> DATA RECORDS
------------------------------
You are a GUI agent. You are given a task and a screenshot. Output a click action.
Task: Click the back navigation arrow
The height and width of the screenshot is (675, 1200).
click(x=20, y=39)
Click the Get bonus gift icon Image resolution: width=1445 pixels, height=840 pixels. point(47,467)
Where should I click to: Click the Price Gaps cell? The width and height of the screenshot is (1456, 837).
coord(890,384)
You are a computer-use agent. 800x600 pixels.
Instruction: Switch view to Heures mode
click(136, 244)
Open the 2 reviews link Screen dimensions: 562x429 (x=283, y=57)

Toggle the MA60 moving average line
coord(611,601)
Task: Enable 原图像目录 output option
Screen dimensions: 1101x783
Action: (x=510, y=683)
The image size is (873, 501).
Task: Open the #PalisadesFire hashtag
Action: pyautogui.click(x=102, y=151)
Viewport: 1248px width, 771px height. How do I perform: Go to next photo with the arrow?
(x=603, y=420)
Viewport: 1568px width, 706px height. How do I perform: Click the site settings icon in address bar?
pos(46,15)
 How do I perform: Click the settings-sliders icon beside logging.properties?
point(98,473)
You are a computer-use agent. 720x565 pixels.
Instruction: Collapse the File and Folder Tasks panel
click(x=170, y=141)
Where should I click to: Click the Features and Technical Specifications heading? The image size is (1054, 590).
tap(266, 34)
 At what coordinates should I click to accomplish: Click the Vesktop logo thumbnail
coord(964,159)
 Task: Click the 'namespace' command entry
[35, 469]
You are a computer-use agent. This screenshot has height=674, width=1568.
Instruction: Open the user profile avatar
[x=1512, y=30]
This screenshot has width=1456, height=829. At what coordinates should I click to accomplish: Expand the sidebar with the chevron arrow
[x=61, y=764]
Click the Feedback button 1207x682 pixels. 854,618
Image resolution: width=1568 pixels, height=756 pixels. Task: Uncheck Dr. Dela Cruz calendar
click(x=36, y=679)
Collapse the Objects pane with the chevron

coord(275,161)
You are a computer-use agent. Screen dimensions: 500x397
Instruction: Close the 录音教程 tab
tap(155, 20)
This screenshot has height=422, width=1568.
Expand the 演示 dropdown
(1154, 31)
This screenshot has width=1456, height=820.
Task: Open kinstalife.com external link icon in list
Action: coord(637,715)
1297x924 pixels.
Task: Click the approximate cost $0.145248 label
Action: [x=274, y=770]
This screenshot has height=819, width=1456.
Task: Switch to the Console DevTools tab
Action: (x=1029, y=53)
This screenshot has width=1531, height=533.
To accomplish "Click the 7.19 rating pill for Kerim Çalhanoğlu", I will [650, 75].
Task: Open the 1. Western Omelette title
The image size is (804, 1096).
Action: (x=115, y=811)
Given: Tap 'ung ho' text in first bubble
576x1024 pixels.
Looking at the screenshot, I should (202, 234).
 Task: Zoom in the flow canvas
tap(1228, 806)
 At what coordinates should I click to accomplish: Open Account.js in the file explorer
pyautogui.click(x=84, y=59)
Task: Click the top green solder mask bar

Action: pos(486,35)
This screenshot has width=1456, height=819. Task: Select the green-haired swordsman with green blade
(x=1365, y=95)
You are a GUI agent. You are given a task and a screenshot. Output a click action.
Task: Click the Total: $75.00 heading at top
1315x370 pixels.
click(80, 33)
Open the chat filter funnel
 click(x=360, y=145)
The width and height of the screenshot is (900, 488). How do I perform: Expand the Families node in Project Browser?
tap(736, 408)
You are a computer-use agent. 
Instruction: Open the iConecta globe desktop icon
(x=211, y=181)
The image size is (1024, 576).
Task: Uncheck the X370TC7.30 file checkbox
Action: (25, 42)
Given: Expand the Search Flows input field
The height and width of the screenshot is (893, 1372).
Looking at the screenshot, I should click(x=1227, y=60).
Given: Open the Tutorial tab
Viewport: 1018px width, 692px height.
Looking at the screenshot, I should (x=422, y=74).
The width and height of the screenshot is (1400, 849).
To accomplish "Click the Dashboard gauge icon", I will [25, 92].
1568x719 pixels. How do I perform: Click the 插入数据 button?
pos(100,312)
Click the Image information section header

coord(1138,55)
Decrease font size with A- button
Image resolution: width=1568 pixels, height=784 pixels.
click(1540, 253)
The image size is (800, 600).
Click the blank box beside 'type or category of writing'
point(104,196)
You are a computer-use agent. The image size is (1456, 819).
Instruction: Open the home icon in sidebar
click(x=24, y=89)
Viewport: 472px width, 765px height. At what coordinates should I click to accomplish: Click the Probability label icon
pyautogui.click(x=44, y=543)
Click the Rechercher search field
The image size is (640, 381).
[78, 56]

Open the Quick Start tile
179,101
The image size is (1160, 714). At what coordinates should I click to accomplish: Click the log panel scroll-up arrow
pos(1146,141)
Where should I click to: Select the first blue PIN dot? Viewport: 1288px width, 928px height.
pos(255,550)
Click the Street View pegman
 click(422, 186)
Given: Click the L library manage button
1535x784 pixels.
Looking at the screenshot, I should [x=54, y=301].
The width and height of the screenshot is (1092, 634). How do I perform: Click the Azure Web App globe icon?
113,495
------------------------------
> EXERCISE PROMPT
Please rename "computer-use agent" to "desktop agent" throughout these lines and give them back with nothing else altered.

> TASK RESULT
You are a GUI agent. You are given a task and a screenshot. Output a click action.
Task: Click the back navigation arrow
The height and width of the screenshot is (675, 1200).
click(x=20, y=39)
Click the Get bonus gift icon Image resolution: width=1445 pixels, height=840 pixels. point(47,467)
Where should I click to: Click the Price Gaps cell? The width and height of the screenshot is (1456, 837).
coord(890,384)
You are a desktop agent. 800x600 pixels.
Instruction: Switch view to Heures mode
click(136, 244)
Open the 2 reviews link Screen dimensions: 562x429 (x=283, y=57)

Toggle the MA60 moving average line
coord(611,601)
Task: Enable 原图像目录 output option
Screen dimensions: 1101x783
Action: (x=510, y=683)
The image size is (873, 501).
Task: Open the #PalisadesFire hashtag
Action: pyautogui.click(x=102, y=151)
Viewport: 1248px width, 771px height. How do I perform: Go to next photo with the arrow?
(x=603, y=420)
Viewport: 1568px width, 706px height. How do I perform: Click the site settings icon in address bar?
pos(46,15)
 How do I perform: Click the settings-sliders icon beside logging.properties?
point(98,473)
You are a desktop agent. 720x565 pixels.
Instruction: Collapse the File and Folder Tasks panel
click(x=170, y=141)
Where should I click to: Click the Features and Technical Specifications heading? The image size is (1054, 590).
tap(266, 34)
 At what coordinates should I click to accomplish: Click the Vesktop logo thumbnail
coord(964,159)
 Task: Click the 'namespace' command entry
[35, 469]
You are a desktop agent. This screenshot has height=674, width=1568.
Instruction: Open the user profile avatar
[x=1512, y=30]
This screenshot has width=1456, height=829. At what coordinates should I click to accomplish: Expand the sidebar with the chevron arrow
[x=61, y=764]
Click the Feedback button 1207x682 pixels. 854,618
Image resolution: width=1568 pixels, height=756 pixels. Task: Uncheck Dr. Dela Cruz calendar
click(x=36, y=679)
Collapse the Objects pane with the chevron

coord(275,161)
You are a desktop agent. Screen dimensions: 500x397
Instruction: Close the 录音教程 tab
tap(155, 20)
This screenshot has height=422, width=1568.
Expand the 演示 dropdown
(1154, 31)
This screenshot has width=1456, height=820.
Task: Open kinstalife.com external link icon in list
Action: coord(637,715)
1297x924 pixels.
Task: Click the approximate cost $0.145248 label
Action: [x=274, y=770]
This screenshot has height=819, width=1456.
Task: Switch to the Console DevTools tab
Action: (x=1029, y=53)
This screenshot has width=1531, height=533.
To accomplish "Click the 7.19 rating pill for Kerim Çalhanoğlu", I will [650, 75].
Task: Open the 1. Western Omelette title
The image size is (804, 1096).
Action: (x=115, y=811)
Given: Tap 'ung ho' text in first bubble
576x1024 pixels.
Looking at the screenshot, I should (202, 234).
 Task: Zoom in the flow canvas
tap(1228, 806)
 At what coordinates should I click to accomplish: Open Account.js in the file explorer
pyautogui.click(x=84, y=59)
Task: Click the top green solder mask bar

Action: pos(486,35)
This screenshot has width=1456, height=819. Task: Select the green-haired swordsman with green blade
(x=1365, y=95)
You are a GUI agent. You are given a task and a screenshot. Output a click action.
Task: Click the Total: $75.00 heading at top
1315x370 pixels.
click(80, 33)
Open the chat filter funnel
 click(x=360, y=145)
The width and height of the screenshot is (900, 488). How do I perform: Expand the Families node in Project Browser?
tap(736, 408)
You are a desktop agent. 
Instruction: Open the iConecta globe desktop icon
(x=211, y=181)
The image size is (1024, 576).
Task: Uncheck the X370TC7.30 file checkbox
Action: (25, 42)
Given: Expand the Search Flows input field
The height and width of the screenshot is (893, 1372).
Looking at the screenshot, I should click(x=1227, y=60).
Given: Open the Tutorial tab
Viewport: 1018px width, 692px height.
Looking at the screenshot, I should (x=422, y=74).
The width and height of the screenshot is (1400, 849).
To accomplish "Click the Dashboard gauge icon", I will [25, 92].
1568x719 pixels. How do I perform: Click the 插入数据 button?
pos(100,312)
Click the Image information section header

coord(1138,55)
Decrease font size with A- button
Image resolution: width=1568 pixels, height=784 pixels.
click(1540, 253)
The image size is (800, 600).
Click the blank box beside 'type or category of writing'
point(104,196)
You are a desktop agent. The image size is (1456, 819).
Instruction: Open the home icon in sidebar
click(x=24, y=89)
Viewport: 472px width, 765px height. At what coordinates should I click to accomplish: Click the Probability label icon
pyautogui.click(x=44, y=543)
Click the Rechercher search field
The image size is (640, 381).
[78, 56]

Open the Quick Start tile
179,101
The image size is (1160, 714). At what coordinates should I click to accomplish: Click the log panel scroll-up arrow
pos(1146,141)
Where should I click to: Select the first blue PIN dot? Viewport: 1288px width, 928px height.
pos(255,550)
Click the Street View pegman
 click(422, 186)
Given: Click the L library manage button
1535x784 pixels.
Looking at the screenshot, I should [x=54, y=301].
The width and height of the screenshot is (1092, 634). How do I perform: Click the Azure Web App globe icon?
113,495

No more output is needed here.